(Saved entries)
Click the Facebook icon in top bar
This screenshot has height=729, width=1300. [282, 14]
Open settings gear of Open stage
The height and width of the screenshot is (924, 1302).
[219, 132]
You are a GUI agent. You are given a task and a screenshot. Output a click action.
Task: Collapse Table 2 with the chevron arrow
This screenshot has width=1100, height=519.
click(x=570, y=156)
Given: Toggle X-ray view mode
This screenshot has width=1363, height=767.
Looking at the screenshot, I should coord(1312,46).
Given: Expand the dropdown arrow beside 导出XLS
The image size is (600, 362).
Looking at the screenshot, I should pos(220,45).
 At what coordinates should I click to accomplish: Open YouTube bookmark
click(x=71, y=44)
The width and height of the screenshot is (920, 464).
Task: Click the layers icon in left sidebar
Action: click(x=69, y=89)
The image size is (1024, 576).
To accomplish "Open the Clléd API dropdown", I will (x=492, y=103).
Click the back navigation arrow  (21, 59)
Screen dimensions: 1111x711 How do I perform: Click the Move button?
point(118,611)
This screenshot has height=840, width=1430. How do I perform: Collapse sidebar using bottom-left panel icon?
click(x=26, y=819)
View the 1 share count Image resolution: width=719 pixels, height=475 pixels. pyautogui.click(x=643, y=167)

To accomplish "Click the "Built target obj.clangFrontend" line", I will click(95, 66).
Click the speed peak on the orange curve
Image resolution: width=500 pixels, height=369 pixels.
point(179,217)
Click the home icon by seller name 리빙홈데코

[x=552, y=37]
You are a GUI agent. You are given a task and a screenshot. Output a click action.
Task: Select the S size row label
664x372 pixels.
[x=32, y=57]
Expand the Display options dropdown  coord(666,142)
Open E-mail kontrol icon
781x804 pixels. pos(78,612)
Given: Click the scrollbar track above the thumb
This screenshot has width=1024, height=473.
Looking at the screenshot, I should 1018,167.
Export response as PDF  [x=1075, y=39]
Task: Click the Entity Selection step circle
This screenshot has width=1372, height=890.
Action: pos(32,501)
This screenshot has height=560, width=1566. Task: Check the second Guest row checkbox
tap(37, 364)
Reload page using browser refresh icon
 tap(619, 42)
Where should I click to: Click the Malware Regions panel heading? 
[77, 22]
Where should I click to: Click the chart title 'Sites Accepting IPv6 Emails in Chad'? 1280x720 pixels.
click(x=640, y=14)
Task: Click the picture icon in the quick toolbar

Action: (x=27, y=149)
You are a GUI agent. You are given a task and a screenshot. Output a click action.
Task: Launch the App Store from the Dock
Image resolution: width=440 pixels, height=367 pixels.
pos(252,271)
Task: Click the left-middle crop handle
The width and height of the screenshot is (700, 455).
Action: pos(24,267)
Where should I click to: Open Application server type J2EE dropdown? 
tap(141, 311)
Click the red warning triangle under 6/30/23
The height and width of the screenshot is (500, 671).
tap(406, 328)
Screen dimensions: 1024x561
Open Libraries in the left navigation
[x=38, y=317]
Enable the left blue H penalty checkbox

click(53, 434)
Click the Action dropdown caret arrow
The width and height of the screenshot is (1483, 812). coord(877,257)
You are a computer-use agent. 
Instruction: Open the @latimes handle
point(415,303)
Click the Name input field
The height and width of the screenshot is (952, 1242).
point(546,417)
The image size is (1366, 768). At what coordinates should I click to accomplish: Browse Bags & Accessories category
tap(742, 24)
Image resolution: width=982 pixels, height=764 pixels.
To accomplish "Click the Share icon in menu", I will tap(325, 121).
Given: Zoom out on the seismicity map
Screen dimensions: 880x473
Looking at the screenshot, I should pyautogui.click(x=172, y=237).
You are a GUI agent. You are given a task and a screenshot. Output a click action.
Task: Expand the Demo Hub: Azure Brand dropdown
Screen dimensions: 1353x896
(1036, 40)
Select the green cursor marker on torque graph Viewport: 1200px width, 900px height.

WHAT NEEDS TO BE DONE: An exact copy of the lines above, from the one containing "Enable the left blue H penalty checkbox" through the one containing "Click the Name input field", is the whole of the answer.

TASK SOLUTION:
Enable the left blue H penalty checkbox

click(53, 434)
Click the Action dropdown caret arrow
The width and height of the screenshot is (1483, 812). coord(877,257)
You are a computer-use agent. 
Instruction: Open the @latimes handle
point(415,303)
Click the Name input field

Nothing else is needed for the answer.